Doing his best to undermine Ms Shaw's credibility, Mr Netanyahu has had his spokes people energetically circulating the allegation that the ex-au pair is "unstable", and had to be dismissed, on the orders of the prime ministerial bodyguards, because she constituted a security hazard.

But her father, Hebrew teacher, relatives and friends are all testifying to her basically sweet nature, and a look at the young woman herself in television interviews suggests a naive and trusting personality rather than a deranged one. The Hebrew tabloids have called the affair Nannygate and it looks set to run and run.

By her accounts, Ms Shaw had a thoroughly awful time at the Netanyahu home. The children, she insists, were delightful and loved her dearly. The father was sweet and, naturally, rarely around.

But the mother worked her day and night, screamed at her when she popped out of the home to phone her parents, wouldn't let her father visit her at the house, insisted she eat separately and buy all her own food, and, ironically, wouldn't even give her time off to vote on election day.

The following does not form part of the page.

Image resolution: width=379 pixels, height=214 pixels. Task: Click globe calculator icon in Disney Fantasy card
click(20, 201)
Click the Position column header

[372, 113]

Though keen to promote her image as doting mother, Sarah Netanyahu, says Ms Shaw, rarely tucked the boys in at night, showing attentiveness only when press photographers appeared.

Young Yair and Avner sound like they lead a fairly miserable existence, too, forbidden by their mother to play on the floor (too dirty) and condemned to long hours sitting on a couch watching television.

Nobody not even Daddy Prime Minister is allowed to touch them without first washing his hands. Ms Shaw was required to wash her hands before touching their clothes, food and bottles as well.

On one occasion, she says, Mr Netanyahu was kept waiting outside the front door of the family's Jerusalem home, haplessly ringing the doorbell, while Sarah screamed at Ms Shaw to find a new pair of pyjamas for Avner, whose pyjama bottoms had, terribly, come into contact with the floor.

Summoning a security guard to turf her out, Mrs Netanyahu allegedly called Ms Shaw "a murderer" and refused initially even to let her collect her belongings.

As her father, Mr Phillip Shaw, put it yesterday, "I come from South Africa, and we had a black servant in the house. There is no way that I would ever have treated her the way Sarah Netanyahu treated my daughter."